• _Exercises_
1. In the Hillsong news report, what reason does Brian Houston's lawyer give for Houston not reporting his father's abuse of a child to police? Answer in one to three sentences.
2. Transcribe part of the Hillsong news report, beginning at the words "Hillsong founder Brian Houston accused" and stopping after "of another person.".
## BEGIN Document extract
Advertisement

Hillsong founder Brian Houston accused of sex abuse cover-up

Brian Houston won't be paid costs after his acquittal on a charge of concealing his father's abuse.

Brian Houston won't be paid costs after his acquittal on a charge of concealing his father's abuse. Photo: AAP

Hillsong founder Brian Houston was not the only person who failed to report his father’s sexual abuse of a child to police, and was respecting the complainant’s wishes not to do so, his lawyer has told a court.

Mr Houston, 68, appeared in Sydney’s Downing Centre Local Court on Monday, having earlier pleaded not guilty to concealing a serious indictable offence of another person.

It is alleged he knew his father Frank Houston had abused a boy in January 1970, while a guest in the Coogee home of the boy’s family, and did not report it to police.

Mr Houston allegedly found out about it and confronted his father, who confessed, in late 1999, before he died in 2004.

Crown prosecutor Gareth Harrison told the court Mr Houston had spoken to media about discovering his father’s abuse in multiple interviews in the years following his death, including around the time of the royal commission into institutional responses to child sexual abuse, but had not reported it to police.

Mr Houston covered up the crime, knowing the identity of the person his father abused and that they were a child when it happened, Mr Harrison said.

“[Mr Houston] failed to bring that to the attention of the police and did so without reasonable excuse,” he said.

Mr Houston was not the only one, his lawyer Phillip Boulten SC argued.
## END Document extract
## BEGIN Entries shown
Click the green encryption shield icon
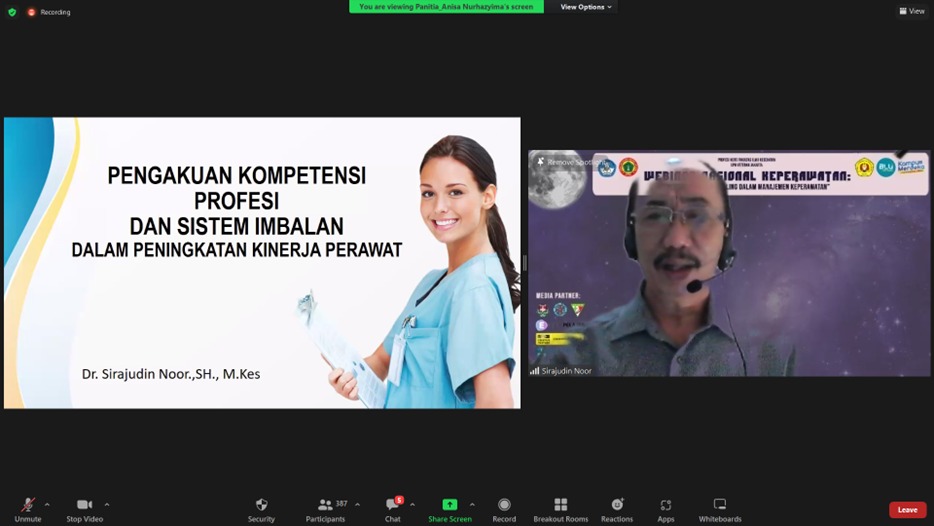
## END Entries shown
## BEGIN Entries shown
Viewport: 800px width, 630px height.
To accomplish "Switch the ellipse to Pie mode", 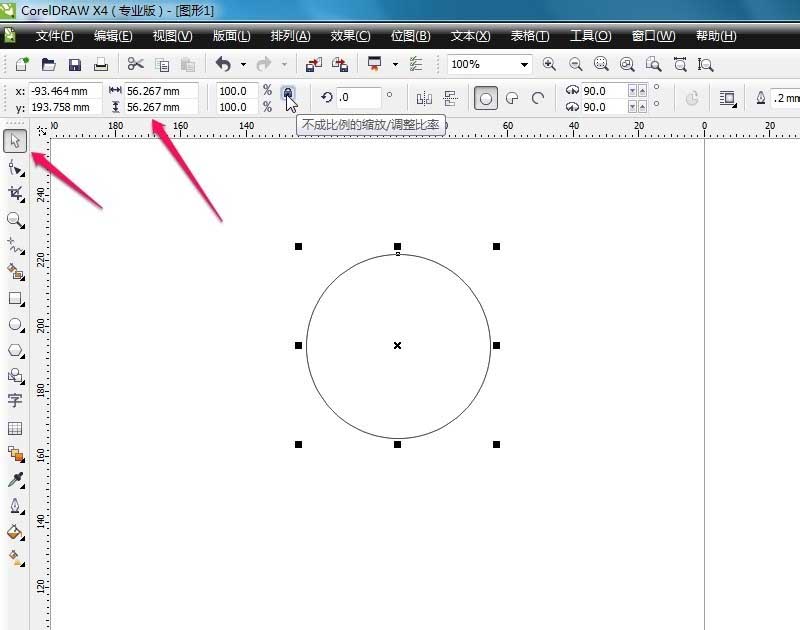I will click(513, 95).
## END Entries shown
• _In response_
1. His lawyer told the court that Houston was respecting the complainant's wishes that it not be reported to police. The lawyer also argued that Houston was not the only person who failed to report the abuse.

2.
Hillsong founder Brian Houston accused of sex abuse cover-up

Brian Houston won't be paid costs after his acquittal on a charge of concealing his father's abuse.

Brian Houston won't be paid costs after his acquittal on a charge of concealing his father's abuse. Photo: AAP

Hillsong founder Brian Houston was not the only person who failed to report his father’s sexual abuse of a child to police, and was respecting the complainant’s wishes not to do so, his lawyer has told a court.

Mr Houston, 68, appeared in Sydney’s Downing Centre Local Court on Monday, having earlier pleaded not guilty to concealing a serious indictable offence of another person.